L’église se compose d’une nef flanquée de collatéraux se terminant en chapelles à la naissance de l’abside. L’intérieur n’offre pas un grand intérêt. Les murs ont été badigeonnés d’une façon déplorable et les tableaux qui les décorent ne méritent pas une description.

A remarquer pourtant, dans le choeur, un beau lutrin en cuivre de style rocaille, oeuvre des frères Béatrix, fondeurs à Villedieu, en 1791, et une inscription obituaire, encastrée dans le mur du collatéral nord, rappelant que les frères Marais ont contribué à l’achèvement de cette partie de l’édifice.


III. – LA CHAPELLE DE GRACE

C’est au sommet de la côte de Grâce dominant Honfleur, sur un plateau ombragé d’ormes plusieurs fois séculaires, que s’élève la chapelle, objet d’un pèlerinage célèbre en Normandie. Elle se dresse petite, menue « comme un beau petit manoir d’été, ronde et basse, face au large entre les arbres du plateau, foncés au-dessus des pelouses claires, parc seigneurial. Un autre arbre : le calvaire et son Christ, lequel tourne le dos à l’horizon pour pouvoir regarder les humains (3) ».

C’est une des plus anciennes chapelles de marins dressées sur les falaises, signal d’espérance et point de repère pour la coquille de noix ballottée par les vagues, cruelles mangeuses de matelots.

La fondation de ce sanctuaire se rattache à un souvenir historique : la tradition rapporte que, vers l’an 1034, Robert le Magnifique faisant voile vers l’Angleterre fut assailli par une violente tempête et qu’au plus fort du danger il promit de fonder trois chapelles dédiées à Notre-Dame, s’il revenait sain et sauf dans ses États. La tempête ayant cessé, le prince put continuer sa route et, dès son retour en Normandie, s’empressa d’accomplir son voeu : Notre-Dame de Grâce fut une des trois chapelles fondées par le fastueux duc.

Elle fut d’abord desservie par des chapelains désignés par le fondateur et ne tarda pas à devenir un lieu de pèlerinage très fréquenté. Le premier document authentique se rapportant à cet oratoire sont des lettres patentes de Louis XI, du 28 janvier 1478, par lesquelles il donnait cette chapelle à la collégiale de Notre-Dame de Cléry.

Un violent tremblement de terre, survenu le 29 septembre 1538, fit écrouler la chapelle et engloutit la partie de la falaise sur laquelle s’élevaient les dépendances. Seul un pan de muraille, un autel et une statue de la Vierge restèrent debout. La dévotion populaire était si grande que de nombreux pèlerins continuaient à venir près de ces débris, sans se rendre compte du danger qu’ils couraient, les éboulements ne s’arrêtant pas.

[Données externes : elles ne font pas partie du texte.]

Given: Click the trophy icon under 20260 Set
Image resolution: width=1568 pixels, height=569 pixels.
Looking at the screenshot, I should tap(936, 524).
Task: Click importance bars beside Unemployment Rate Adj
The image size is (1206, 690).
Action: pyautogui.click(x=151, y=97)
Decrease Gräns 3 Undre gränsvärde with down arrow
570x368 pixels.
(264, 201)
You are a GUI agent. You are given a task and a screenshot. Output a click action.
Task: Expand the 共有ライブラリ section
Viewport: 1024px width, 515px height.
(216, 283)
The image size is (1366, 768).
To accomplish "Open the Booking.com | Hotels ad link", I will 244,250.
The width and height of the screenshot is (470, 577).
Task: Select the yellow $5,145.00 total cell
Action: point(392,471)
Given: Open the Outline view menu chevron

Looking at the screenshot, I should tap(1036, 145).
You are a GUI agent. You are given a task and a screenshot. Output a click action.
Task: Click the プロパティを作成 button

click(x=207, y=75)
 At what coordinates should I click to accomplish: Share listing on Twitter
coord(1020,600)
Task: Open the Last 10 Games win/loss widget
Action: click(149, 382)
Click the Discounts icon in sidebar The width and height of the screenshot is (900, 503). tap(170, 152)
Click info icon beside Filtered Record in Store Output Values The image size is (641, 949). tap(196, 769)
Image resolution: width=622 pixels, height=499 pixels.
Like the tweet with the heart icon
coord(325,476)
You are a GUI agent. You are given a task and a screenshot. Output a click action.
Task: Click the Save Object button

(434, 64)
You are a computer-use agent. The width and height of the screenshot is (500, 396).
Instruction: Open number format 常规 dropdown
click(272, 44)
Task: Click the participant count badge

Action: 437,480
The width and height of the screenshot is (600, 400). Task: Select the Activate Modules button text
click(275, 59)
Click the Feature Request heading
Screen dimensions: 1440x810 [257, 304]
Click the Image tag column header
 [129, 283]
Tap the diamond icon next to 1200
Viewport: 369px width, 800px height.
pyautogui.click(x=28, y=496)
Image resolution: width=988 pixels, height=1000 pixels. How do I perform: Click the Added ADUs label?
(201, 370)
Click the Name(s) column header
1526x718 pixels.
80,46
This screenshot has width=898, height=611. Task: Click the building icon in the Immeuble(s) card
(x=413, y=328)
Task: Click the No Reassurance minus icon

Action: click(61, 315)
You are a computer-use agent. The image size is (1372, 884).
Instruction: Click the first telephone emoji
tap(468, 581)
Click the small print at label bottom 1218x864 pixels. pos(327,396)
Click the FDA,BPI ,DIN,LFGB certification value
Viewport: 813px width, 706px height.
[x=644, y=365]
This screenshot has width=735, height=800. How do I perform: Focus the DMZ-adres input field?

Afin d’éviter les accidents, on finit, en 1602, par enlever les derniers vestiges du sanctuaire ruiné et on s’occupa de sa reconstruction.

L’édifice actuel fut élevé grâce aux offrandes de Mademoiselle de Montpensier, comtesse de Roncheville et dame de Honfleur, et grâce aussi aux libéralités des habitants de la ville ainsi qu’en témoigne une inscription placée à l’entrée extérieure de la chapelle.

Les Capucins, appelés à Honfleur sur l’invitation du gouverneur Etienne de La Roque, la desservirent jusqu’en 1791. A l’époque de la tourmente révolutionnaire, les honfleurais s’efforcèrent de la sauvegarder ; leurs efforts ne purent empêcher les regrettables déprédations dont le sanctuaire fut alors victime.

A l’époque du Concordat, l’oratoire fut rendu au culte et désormais un chapelain y fut attaché.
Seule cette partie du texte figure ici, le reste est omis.